Document.
Roman once said Brown served as his inspiration to get into coaching (and perhaps his knack for innovation).

"He’s all about ball and family," Ravens offensive tackle Orlando Brown Jr. said. "I feel like if I’ve seen him in the grocery store, the first thing he’d talk to me about is running power and gap schemes and my footwork."

Roman is known for his expertise in formulating next-level run-game strategy. He understands how to gain numbers advantages and how to leverage defenses. The Ravens have totaled 2,494 rushing yards this season, the most by a team through its first 12 games since O.J. Simpson and the 1975 Bills.

What hasn't been as recognized is the way Roman builds up his players. Amid the zingers, he routinely offers words of encouragement, and no one on the Ravens has ever heard him yell.

"For me, I almost see him as a dad figure," fullback Patrick Ricard said. "He doesn’t get mad at you. He’s a disappointed dad. He’s going to get on you. He wants the most out of you. And when you mess up, he’s just like, ‘Come on, man.’"

The unpredictability and versatility factors are perhaps Roman's biggest strengths.

The Ravens can spread defenses out and line up Jackson in an empty backfield. They can also go "medieval" with five offensive linemen, three tight ends and a fullback.

“He’s got the biggest playbook I’ve ever seen,” offensive lineman Yanda said.

The difficulty isn't just trying to tackle Jackson and Ingram. It's trying to find the ball.

Baltimore runs the sprint option, the run-pass option, the triple option with pitch. There's misdirection with jet sweeps and the "Heisman package." That's not even including the fact no team uses more pre-snap motion than the Ravens.

With all that, defenses have had problems trying to figure out the Ravens' offense. The Ravens scored 37 points on the New England Patriots despite Bill Belichick having a bye week to prepare for them. Baltimore put up 45 points on the Rams and limited two-time NFL Defensive Player of the Year Aaron Donald to one tackle.

“What he’s (Roman) done such a great job of, is he’s adjusted the scheme to fit the personnel and to maximize guys’ opportunities to make plays and do what they do best,” Rams coach McVay said. “That’s a sign of a great coach.”

Another sign of a great coach is Baltimore's preparation and efficiency. The Ravens lead the NFL in scoring a touchdown on 37% of their drives and reaching the end zone on 58% of their opening drives.

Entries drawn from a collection
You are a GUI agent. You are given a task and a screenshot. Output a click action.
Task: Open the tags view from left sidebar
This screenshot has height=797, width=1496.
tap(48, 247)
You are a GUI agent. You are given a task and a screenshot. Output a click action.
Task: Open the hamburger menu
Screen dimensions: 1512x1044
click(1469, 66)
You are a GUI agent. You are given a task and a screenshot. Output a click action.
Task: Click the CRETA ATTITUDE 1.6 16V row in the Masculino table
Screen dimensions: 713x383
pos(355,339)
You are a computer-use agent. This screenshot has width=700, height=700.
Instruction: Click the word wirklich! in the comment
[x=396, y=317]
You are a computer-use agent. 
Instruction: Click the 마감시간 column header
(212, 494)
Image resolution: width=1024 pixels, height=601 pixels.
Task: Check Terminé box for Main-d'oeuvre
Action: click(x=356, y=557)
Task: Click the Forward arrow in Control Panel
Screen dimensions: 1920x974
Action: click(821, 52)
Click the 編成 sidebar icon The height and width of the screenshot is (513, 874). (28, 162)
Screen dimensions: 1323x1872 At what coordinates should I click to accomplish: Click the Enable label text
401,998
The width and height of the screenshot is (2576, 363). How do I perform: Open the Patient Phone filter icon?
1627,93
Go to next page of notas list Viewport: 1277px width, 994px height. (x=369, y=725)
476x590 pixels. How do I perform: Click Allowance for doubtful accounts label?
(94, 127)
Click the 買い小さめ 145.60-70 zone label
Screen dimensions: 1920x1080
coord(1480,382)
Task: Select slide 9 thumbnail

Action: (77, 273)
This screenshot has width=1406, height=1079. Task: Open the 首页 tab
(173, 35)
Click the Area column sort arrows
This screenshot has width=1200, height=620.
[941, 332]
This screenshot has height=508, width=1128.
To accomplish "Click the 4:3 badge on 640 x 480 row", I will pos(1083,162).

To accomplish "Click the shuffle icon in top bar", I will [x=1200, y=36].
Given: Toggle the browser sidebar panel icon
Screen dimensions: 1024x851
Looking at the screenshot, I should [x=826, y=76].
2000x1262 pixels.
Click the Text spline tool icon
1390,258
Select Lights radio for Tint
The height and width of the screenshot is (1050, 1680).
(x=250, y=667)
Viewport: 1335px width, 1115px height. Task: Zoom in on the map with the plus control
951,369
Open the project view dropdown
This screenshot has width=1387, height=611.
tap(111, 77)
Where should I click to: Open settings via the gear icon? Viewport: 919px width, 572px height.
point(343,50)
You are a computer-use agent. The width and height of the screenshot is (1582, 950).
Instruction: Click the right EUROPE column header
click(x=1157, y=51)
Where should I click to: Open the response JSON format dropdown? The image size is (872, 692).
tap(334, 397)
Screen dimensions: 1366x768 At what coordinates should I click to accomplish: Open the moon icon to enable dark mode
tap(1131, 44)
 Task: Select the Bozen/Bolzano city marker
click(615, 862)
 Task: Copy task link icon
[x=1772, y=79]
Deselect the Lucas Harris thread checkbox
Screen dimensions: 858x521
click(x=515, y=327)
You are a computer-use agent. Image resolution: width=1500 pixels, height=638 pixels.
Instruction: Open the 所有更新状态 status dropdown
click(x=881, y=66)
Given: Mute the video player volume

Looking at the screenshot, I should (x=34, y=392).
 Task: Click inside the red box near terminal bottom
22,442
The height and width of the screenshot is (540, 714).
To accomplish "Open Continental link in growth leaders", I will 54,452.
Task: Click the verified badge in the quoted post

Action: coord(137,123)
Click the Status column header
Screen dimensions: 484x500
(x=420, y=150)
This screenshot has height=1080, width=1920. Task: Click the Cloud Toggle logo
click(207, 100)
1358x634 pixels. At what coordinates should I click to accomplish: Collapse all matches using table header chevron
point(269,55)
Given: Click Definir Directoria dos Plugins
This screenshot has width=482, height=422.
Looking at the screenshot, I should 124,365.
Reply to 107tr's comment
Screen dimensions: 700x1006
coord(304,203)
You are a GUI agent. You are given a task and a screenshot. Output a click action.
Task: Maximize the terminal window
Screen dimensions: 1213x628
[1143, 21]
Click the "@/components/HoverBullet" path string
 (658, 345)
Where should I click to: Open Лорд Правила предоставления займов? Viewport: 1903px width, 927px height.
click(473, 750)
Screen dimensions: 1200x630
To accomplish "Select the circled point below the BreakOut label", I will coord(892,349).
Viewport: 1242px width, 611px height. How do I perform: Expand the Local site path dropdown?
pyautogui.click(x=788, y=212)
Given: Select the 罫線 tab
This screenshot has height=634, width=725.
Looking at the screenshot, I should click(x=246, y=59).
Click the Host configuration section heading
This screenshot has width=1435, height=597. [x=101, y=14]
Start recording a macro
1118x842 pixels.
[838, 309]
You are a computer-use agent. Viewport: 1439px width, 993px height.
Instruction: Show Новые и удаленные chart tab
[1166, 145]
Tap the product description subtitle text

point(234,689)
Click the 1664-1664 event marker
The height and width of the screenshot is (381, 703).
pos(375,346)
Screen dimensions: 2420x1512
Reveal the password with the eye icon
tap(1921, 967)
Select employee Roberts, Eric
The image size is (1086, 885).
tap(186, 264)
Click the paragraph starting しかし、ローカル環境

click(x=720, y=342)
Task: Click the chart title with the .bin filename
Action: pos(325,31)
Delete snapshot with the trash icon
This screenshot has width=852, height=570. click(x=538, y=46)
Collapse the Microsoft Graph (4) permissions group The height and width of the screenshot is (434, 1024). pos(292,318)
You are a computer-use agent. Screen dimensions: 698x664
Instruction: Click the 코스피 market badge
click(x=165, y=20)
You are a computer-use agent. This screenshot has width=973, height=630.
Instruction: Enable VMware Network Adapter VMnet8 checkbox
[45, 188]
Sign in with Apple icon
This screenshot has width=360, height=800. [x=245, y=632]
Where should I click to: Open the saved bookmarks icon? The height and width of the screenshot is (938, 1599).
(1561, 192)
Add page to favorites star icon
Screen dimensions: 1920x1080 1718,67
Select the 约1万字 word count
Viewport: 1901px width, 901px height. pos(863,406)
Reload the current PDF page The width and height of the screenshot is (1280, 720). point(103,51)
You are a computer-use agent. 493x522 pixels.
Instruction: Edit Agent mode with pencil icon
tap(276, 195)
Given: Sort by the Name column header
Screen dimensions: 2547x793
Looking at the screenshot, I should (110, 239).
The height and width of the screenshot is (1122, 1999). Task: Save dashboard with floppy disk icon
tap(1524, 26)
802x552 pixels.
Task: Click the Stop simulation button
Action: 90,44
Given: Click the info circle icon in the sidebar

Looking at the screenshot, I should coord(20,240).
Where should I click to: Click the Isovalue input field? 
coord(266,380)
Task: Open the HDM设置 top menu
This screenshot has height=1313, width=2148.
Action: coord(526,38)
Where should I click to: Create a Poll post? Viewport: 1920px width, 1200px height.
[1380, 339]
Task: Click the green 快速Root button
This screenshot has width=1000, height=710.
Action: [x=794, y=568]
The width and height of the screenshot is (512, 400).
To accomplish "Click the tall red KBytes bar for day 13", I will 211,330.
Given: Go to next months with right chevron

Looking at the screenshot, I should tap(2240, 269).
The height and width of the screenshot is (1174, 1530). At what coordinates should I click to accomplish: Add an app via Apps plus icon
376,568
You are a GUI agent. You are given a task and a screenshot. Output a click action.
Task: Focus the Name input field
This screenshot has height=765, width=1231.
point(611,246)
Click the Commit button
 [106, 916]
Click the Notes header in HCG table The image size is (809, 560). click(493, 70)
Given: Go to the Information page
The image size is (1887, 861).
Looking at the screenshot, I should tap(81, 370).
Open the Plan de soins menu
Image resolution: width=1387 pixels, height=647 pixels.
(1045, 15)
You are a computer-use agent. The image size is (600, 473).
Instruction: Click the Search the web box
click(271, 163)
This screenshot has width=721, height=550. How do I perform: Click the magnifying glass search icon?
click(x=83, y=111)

Required tasks.
#1 From the article on Roman and the Ravens offense, reproduce word for word the part that opens with the words containing "The Ravens can" and closes with "to one tackle.".
#2 According to the Ravens article, how many rushing yards has the team totaled this season?
#3 Name every person whose own words are given in quotation marks in the Ravens article.

Results of the tasks.
#1
The Ravens can spread defenses out and line up Jackson in an empty backfield. They can also go "medieval" with five offensive linemen, three tight ends and a fullback.

“He’s got the biggest playbook I’ve ever seen,” offensive lineman Yanda said.

The difficulty isn't just trying to tackle Jackson and Ingram. It's trying to find the ball.

Baltimore runs the sprint option, the run-pass option, the triple option with pitch. There's misdirection with jet sweeps and the "Heisman package." That's not even including the fact no team uses more pre-snap motion than the Ravens.

With all that, defenses have had problems trying to figure out the Ravens' offense. The Ravens scored 37 points on the New England Patriots despite Bill Belichick having a bye week to prepare for them. Baltimore put up 45 points on the Rams and limited two-time NFL Defensive Player of the Year Aaron Donald to one tackle.

#2 2,494 rushing yards

#3 Orlando Brown Jr., Patrick Ricard, Yanda, McVay